[EXERCISE OBJECTIVE]:
Leave the images behind and copy every record exactly.

[AVAILABLE DATA]:
__________

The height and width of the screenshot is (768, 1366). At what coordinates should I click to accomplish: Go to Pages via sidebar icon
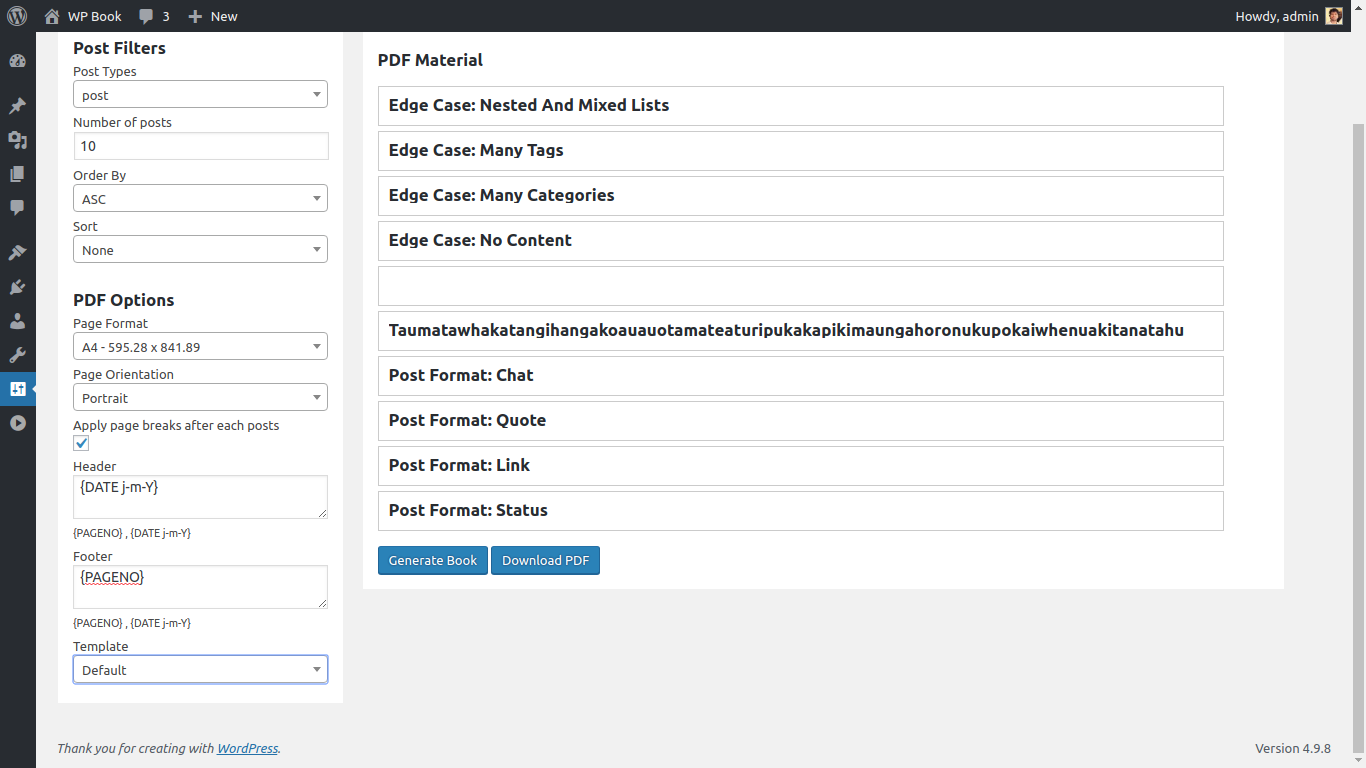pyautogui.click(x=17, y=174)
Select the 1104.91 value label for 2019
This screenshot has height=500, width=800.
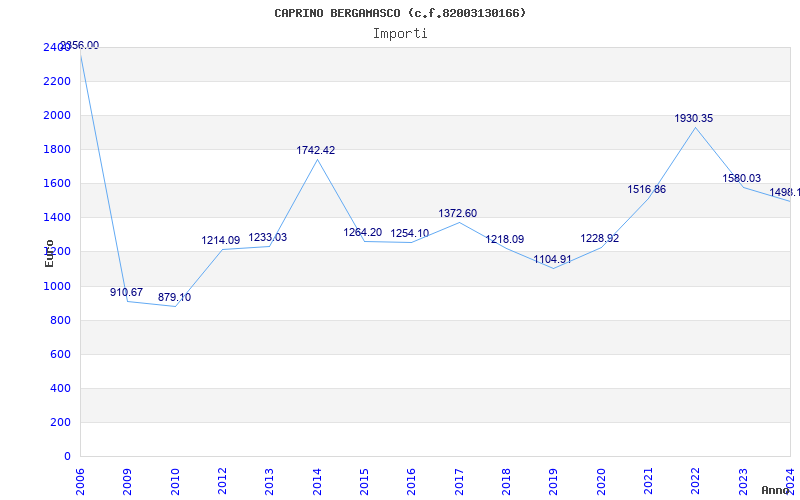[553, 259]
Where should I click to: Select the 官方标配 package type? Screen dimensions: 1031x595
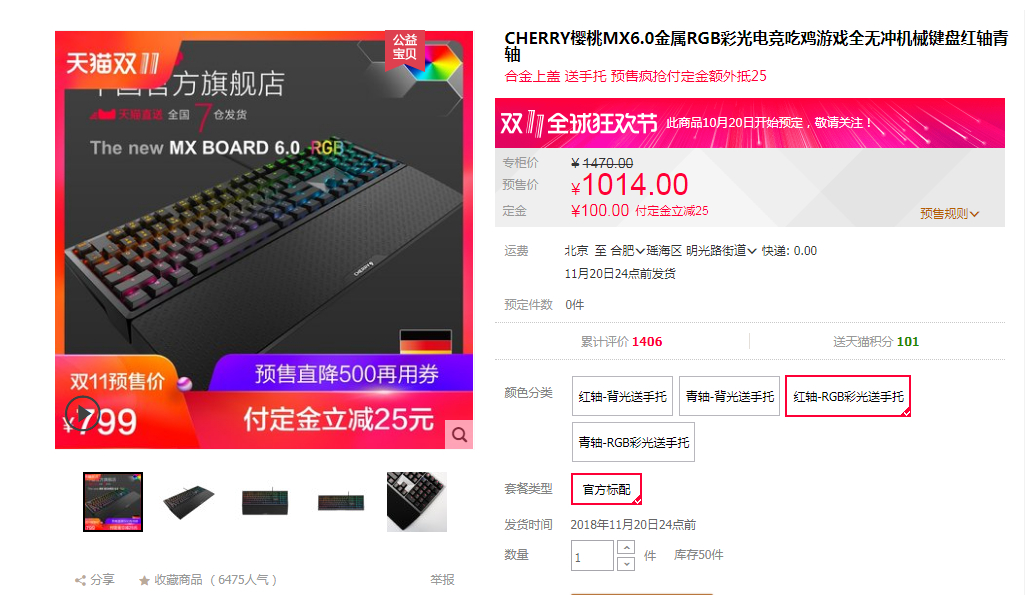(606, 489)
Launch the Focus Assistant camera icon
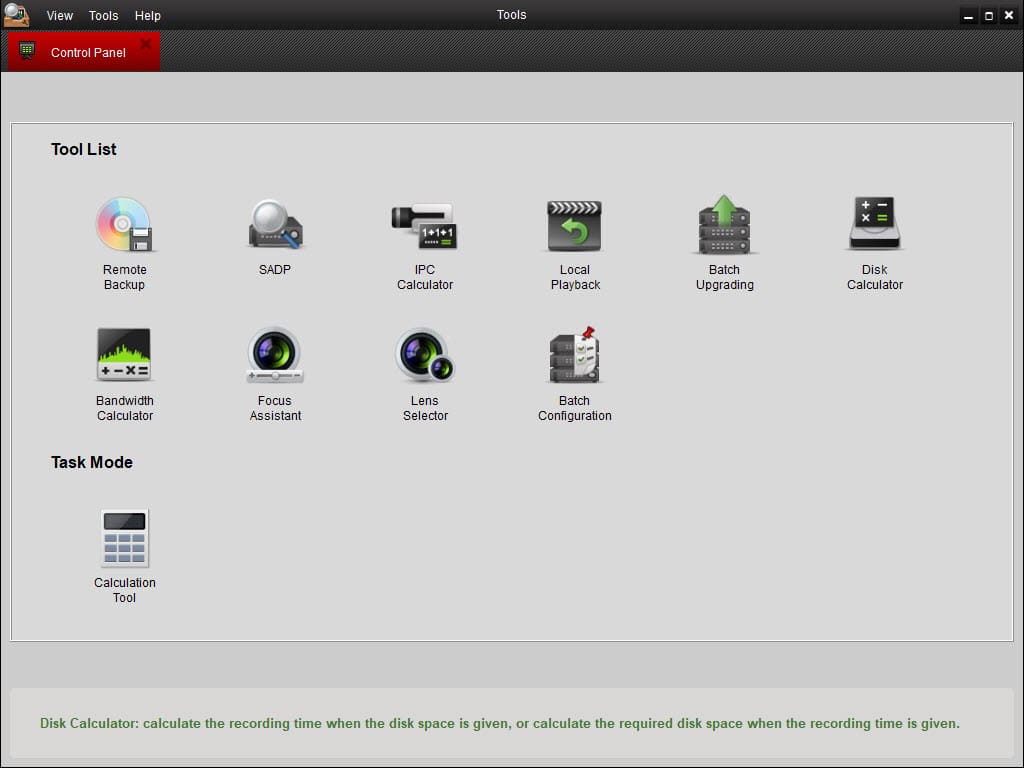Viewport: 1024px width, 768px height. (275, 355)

__________

[ANSWER BOX]:
The height and width of the screenshot is (768, 1366). At what coordinates should I click to accomplish: Go to Pages via sidebar icon
pyautogui.click(x=17, y=174)
Select the 1104.91 value label for 2019
This screenshot has height=500, width=800.
[553, 259]
Where should I click to: Select the 官方标配 package type? Screen dimensions: 1031x595
(606, 489)
Launch the Focus Assistant camera icon
Viewport: 1024px width, 768px height. (275, 355)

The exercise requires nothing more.